When the remnant of Lee’s army stacked arms at Appomattox on the 9th of April 1865, Old Uncle John with his white friends, what few were left, turned his footsteps westward and homework. Barefooted, ragged and hungry he tramped back to Texas, back to the land and people he loved, and for all this faithful devotion he has at least received his reward, a pauper’s grave.

The Statesman was misinformed in regard to the old man’s age; he was nearer 80 than 65. When the American National Bank of Austin was organized Major George W. Littlefield, president, and General W. R. Hamby, cashier, gave Old Uncle John the position of porter. This place he kept for a number of years, really to the detriment of the bank, for the old man was not able to do the work required of him.

Then they pensioned him on $10 per month, relieving him of all labor, paying him $2.50 every Saturday night. He soon became too feeble to care for himself, was alone in the world without kindred, and strange to say of one of his race was an old bachelor.

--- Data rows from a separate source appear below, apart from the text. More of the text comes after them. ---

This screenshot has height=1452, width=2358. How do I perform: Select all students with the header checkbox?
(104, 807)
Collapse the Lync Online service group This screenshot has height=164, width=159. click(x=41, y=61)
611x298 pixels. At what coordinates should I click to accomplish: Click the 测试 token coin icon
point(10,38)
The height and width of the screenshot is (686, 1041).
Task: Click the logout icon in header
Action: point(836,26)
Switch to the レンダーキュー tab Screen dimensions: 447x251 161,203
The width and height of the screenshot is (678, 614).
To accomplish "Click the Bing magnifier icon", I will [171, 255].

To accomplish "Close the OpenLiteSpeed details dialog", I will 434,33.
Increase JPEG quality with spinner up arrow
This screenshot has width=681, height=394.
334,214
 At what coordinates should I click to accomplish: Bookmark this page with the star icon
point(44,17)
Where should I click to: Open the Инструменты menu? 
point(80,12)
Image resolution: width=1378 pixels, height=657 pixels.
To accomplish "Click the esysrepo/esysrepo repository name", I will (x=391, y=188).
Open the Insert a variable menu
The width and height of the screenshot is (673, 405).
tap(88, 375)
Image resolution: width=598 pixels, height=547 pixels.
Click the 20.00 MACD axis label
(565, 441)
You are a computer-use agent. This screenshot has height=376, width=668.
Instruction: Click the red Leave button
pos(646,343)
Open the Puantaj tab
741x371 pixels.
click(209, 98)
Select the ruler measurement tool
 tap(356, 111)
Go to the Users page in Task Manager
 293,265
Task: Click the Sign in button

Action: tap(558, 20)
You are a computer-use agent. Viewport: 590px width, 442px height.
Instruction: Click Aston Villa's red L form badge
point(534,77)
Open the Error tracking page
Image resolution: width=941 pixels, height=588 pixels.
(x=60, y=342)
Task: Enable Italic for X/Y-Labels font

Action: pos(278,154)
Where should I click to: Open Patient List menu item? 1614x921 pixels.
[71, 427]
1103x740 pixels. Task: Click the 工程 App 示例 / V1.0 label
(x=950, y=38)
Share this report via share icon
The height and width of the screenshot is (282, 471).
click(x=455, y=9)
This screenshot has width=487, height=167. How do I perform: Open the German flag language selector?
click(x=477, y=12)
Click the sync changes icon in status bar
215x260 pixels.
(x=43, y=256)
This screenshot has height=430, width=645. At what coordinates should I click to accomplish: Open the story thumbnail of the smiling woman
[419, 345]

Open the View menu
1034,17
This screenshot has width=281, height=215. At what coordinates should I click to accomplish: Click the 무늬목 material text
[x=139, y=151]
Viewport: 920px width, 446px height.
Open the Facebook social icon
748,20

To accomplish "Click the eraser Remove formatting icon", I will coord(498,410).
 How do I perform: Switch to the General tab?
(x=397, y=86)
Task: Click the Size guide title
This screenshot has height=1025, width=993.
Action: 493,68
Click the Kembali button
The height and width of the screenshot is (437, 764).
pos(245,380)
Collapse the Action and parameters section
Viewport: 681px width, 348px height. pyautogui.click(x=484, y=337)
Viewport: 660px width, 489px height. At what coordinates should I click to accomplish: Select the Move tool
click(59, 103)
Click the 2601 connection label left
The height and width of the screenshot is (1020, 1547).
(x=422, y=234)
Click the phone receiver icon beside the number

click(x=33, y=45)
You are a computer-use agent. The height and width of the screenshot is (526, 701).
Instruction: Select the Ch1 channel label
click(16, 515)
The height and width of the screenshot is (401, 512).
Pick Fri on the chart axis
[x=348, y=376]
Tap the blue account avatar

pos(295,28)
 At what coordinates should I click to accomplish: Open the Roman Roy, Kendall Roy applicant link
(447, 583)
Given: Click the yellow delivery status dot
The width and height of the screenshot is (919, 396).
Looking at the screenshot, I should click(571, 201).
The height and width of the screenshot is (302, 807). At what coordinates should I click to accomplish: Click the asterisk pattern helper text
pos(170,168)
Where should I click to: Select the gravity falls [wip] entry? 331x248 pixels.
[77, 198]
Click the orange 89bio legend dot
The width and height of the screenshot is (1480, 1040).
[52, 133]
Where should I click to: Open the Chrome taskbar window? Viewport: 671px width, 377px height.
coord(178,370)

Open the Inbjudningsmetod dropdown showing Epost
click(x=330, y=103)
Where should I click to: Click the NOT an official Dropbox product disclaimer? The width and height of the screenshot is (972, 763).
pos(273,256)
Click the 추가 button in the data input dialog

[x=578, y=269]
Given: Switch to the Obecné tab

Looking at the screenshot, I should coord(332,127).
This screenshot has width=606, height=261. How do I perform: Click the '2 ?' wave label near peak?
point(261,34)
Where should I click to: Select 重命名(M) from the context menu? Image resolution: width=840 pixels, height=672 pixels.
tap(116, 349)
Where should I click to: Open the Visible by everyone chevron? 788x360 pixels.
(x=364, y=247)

Knowing the history of this old man’s life, knowing how true he had been to his white friends in the Army and how he still stood by them through the dark days of reconstruction when his own color threatened to lynch him, I made an appeal through the Statesman to the managers of the Confederate home. I simply asked them to give the old man a place to rest his weary old bones and something to eat out of the bountiful supply of provisions out there. My appeal met with cold indifference.

In fact it was not noticed at all and the fate of this brave old black Confederate was “over the hills to the poorhouse.”

John was a proud old darky and felt the humiliation of becoming a pauper and he knew the days of his usefulness were gone, and bent with years and toil he accepted the charity of the county and now like Old Uncle Ned in the song:

“There is no more work for poor old John,

He’s gone where the good niggers go.”

That everlasting “might have been” looms up before us wherever we go and like the little word “if” is always chiding us and making us unhappy. We the old soldiers who knew John in the Army might have provided for the old man simple wants and not have permitted him to die at the poor farm a beggar.

But now that he has crossed over the Border beyond the reach of human ingratitude, Christian charity or what “might have been,” let’s do something that no ex Confederates have ever done before. Lest we forget the old man dead like we neglected him while living, let’s build a monument to his memory. A shift of grey granite will not cost much and it will be a fitting tribute to the services and faithful devotion of this old negro to the dead Confederacy.

I spoke to General Hamby, cashier of the American National Bank of Austin, in regard to this matter. And he heartily approves of it. He knew how faithful John had been through all those long years of Civil War and told this anecdote about him.

“John reached home before the federals arrived in Austin. It was on the morning of July 4th 1865 when the federal cavalry entered the city. The Sunday before their arrival John brushed up his old faded grey uniform and remarked to General Hamby’s mother, ‘Well, Miss Louisa, this is the last time I will ever wear this old uniform. The Yankees are coming and won’t let me wear it anymore.’”

True to the last and braver than some of our old soldiers, for I know one fellow who burned his uniform for fear the Yankees would find it and get him into another war. Some soldiers had a better excuse than that for burning their old clothes.

Now, if there are any who have any sympathy with this novel but worthy object and are willing to contribute toward building a modest shift over this faithful old colored Confederate, they can leave or send their contributions, no matter how small, to General Hamby. He will receipt for all monies contributed to the John Price Monumental Fund and at the proper time publish the names of the contributors in the Austin papers.